Over the past two years, I have followed the arguments that opponents of Opportunity Scholarships have hurled at the futures of economically disadvantaged students who need educational options. I am always taken back when people who have benefited from school choice desire to restrict minorities from having the same choice. This is hypocritical at the least and condemning at best.
The Opportunity Scholarship program serves as a launching pad for significant, needed transformation in North Carolina.
Most critics of HB 944 never acknowledge the facts surrounding the unsatisfactory performance of students who would benefit from Opportunity Scholarships:
• When excluding the top 10 percent of the highest-priced private schools, the average tuition is just $4,901
• More than 40 percent of North Carolinas private schools have tuition under $4,000
• The Childrens Scholarship Fund of Charlotte provides private school scholarships to families in Mecklenburg County where the average income is $28,800. A recent study of the program found that 97 percent of scholarship students contacted have graduated from high school.
• Within the past five years, on average, only 44 percent of black students passed end-of-grade tests compared with 76 percent of white students, according to the state Department of Public Instruction.
Much has changed in America since the 1950s. The landmark victory of Brown vs. the Board of Education laid the foundation to rectify the separate and unequal education of African-American students. Today, minority parents define academic equality in terms of outcomes and quality of education.
When focusing on the measurable outcomes, it is quite evident that minorities have suffered from the notion of business as usual. This is not to downplay the efforts of public school teachers who labor tirelessly week in and week out. In terms of academic achievement, there is overwhelming evidence that minorities suffer the most in public schools. The opportunity scholarships are for those who qualify for free and reduced-price lunches. For a family of four, that is a household income of less than $44,000.
At the Upper Room Christian Academy, we not only serve families from all socioeconomic backgrounds, but we also effectively educate and empower them. Whether parents are blue-collar or white-collar workers, there is one thing they have in common: laying the foundation for lifelong success.
The parents of URCA are taxpayers who pay twice for education only because they desire better options for their children. We are absolutely delighted with the opportunity to serve even more so that these families will, finally, have the ability to choose the most appropriate education for their child.

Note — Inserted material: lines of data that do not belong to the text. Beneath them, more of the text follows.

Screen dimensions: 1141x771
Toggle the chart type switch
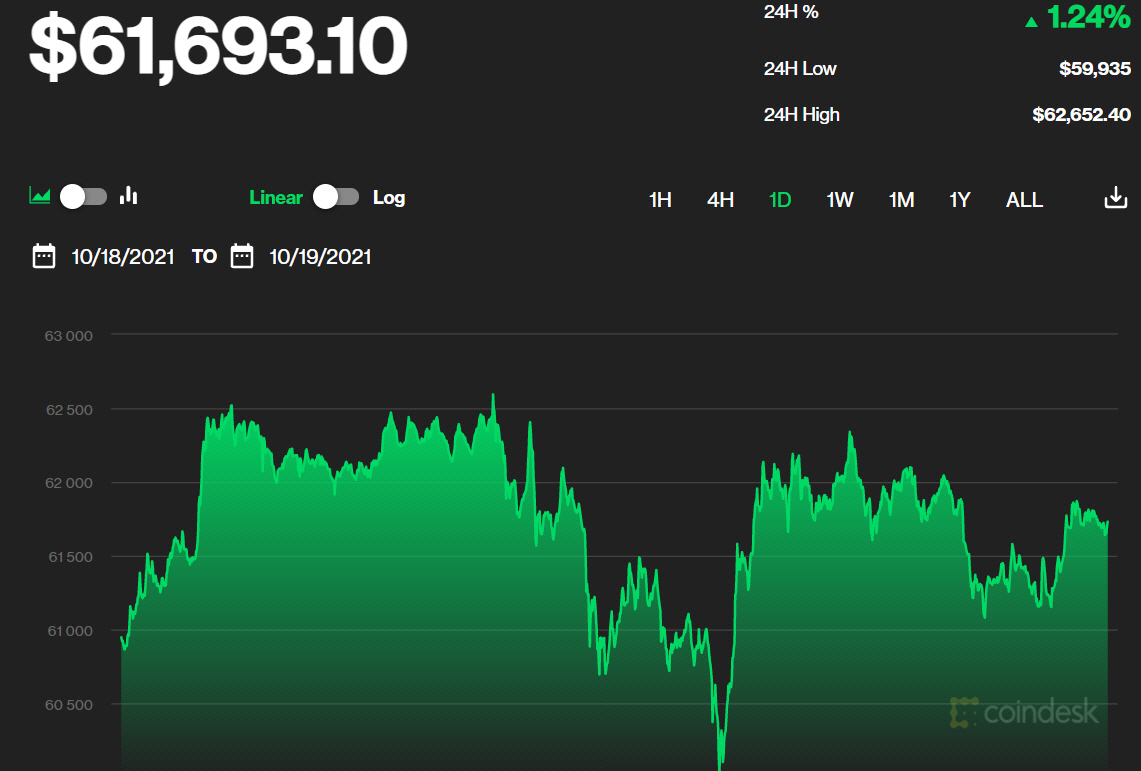83,196
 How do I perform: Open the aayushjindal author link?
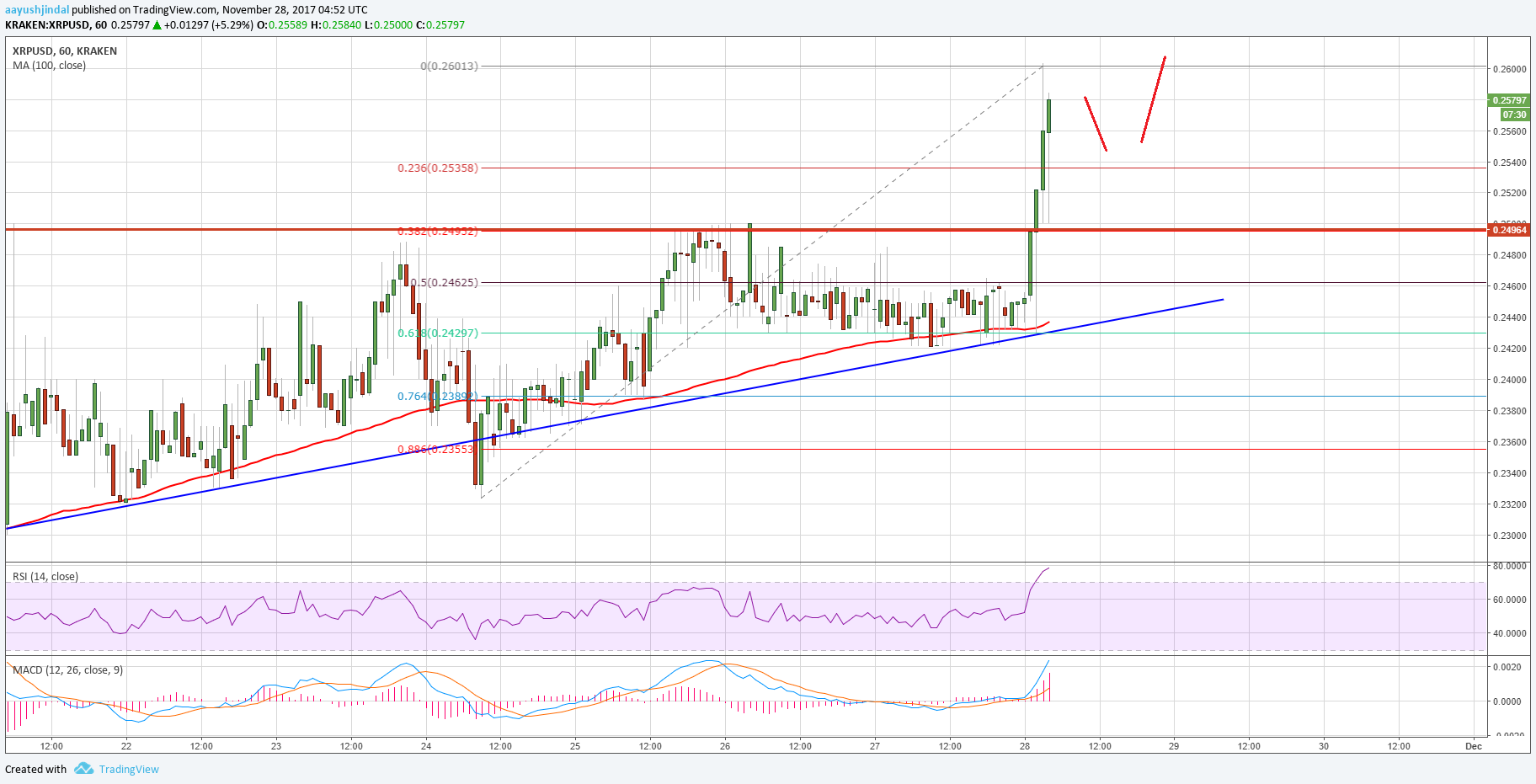(37, 10)
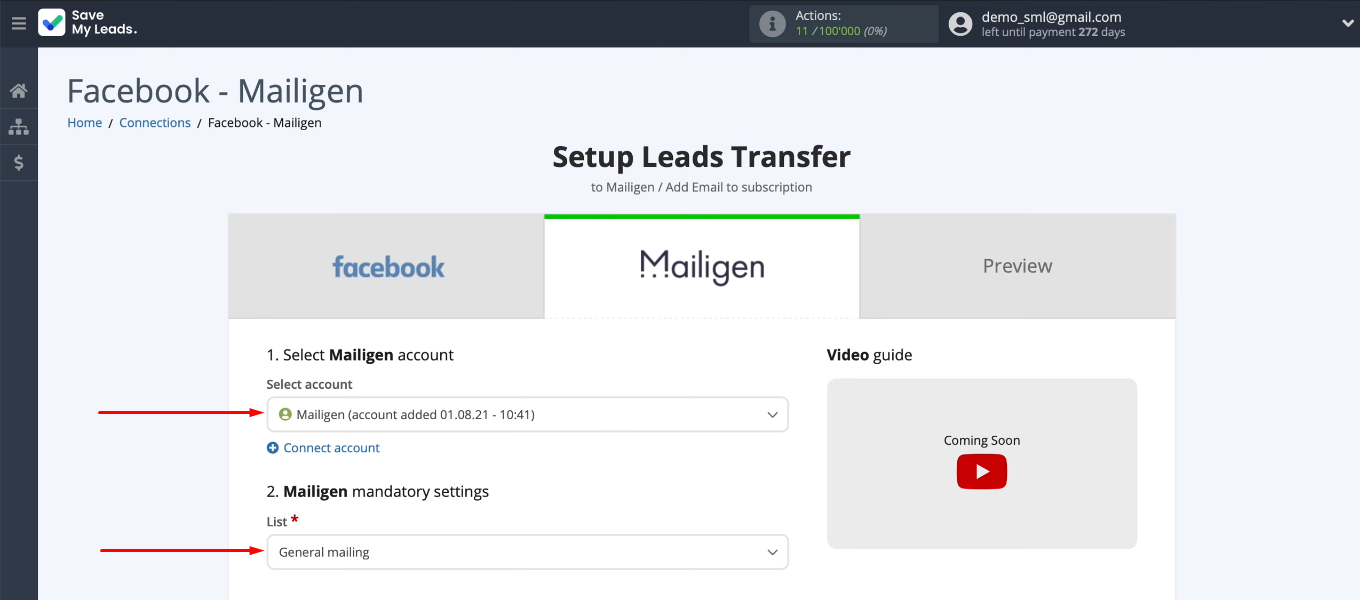Click the Actions info icon

pos(772,24)
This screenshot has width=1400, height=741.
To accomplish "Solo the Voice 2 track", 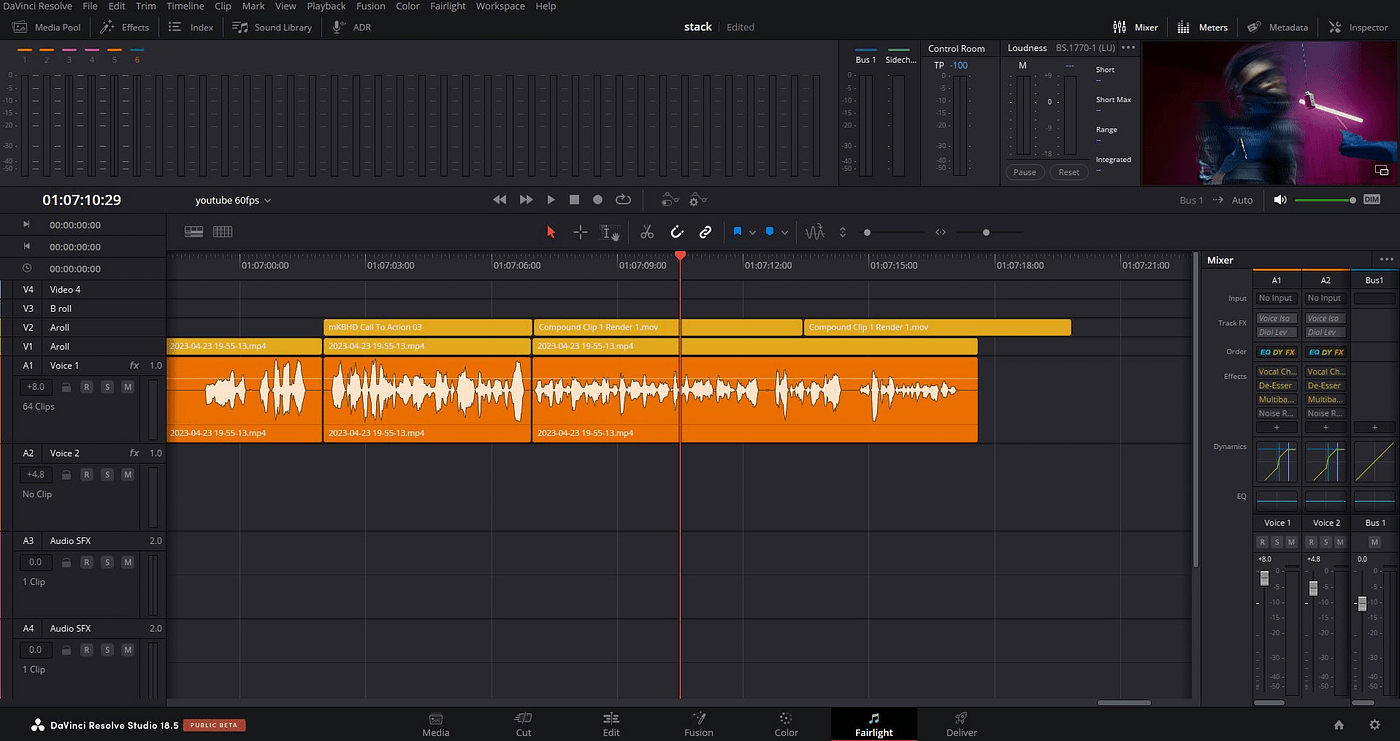I will [107, 474].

Since the cost of these scholarships is less than what taxpayers pay to fund a child at traditional public schools, it is sheer nonsense to say that this money comes from public schools that serve the general population. It saves taxpayers money. It is nonsense to think that lower-income kids will use these scholarships mostly to attend high-tuition schools when the maximum scholarship is $4,200.
The scholarships restore authority into the hands of parents who seek refuge in private schools, without facing economic challenges. I vouch for vouchers. Frederick Douglass said it best when he said, It is easier to build strong children than to repair broken men. Let my people grow while time is on their side.
John K. Amanchukwu, a 2006 graduate of N.C. State where he played football, is the executive director of Upper Room Christian Academy in Raleigh.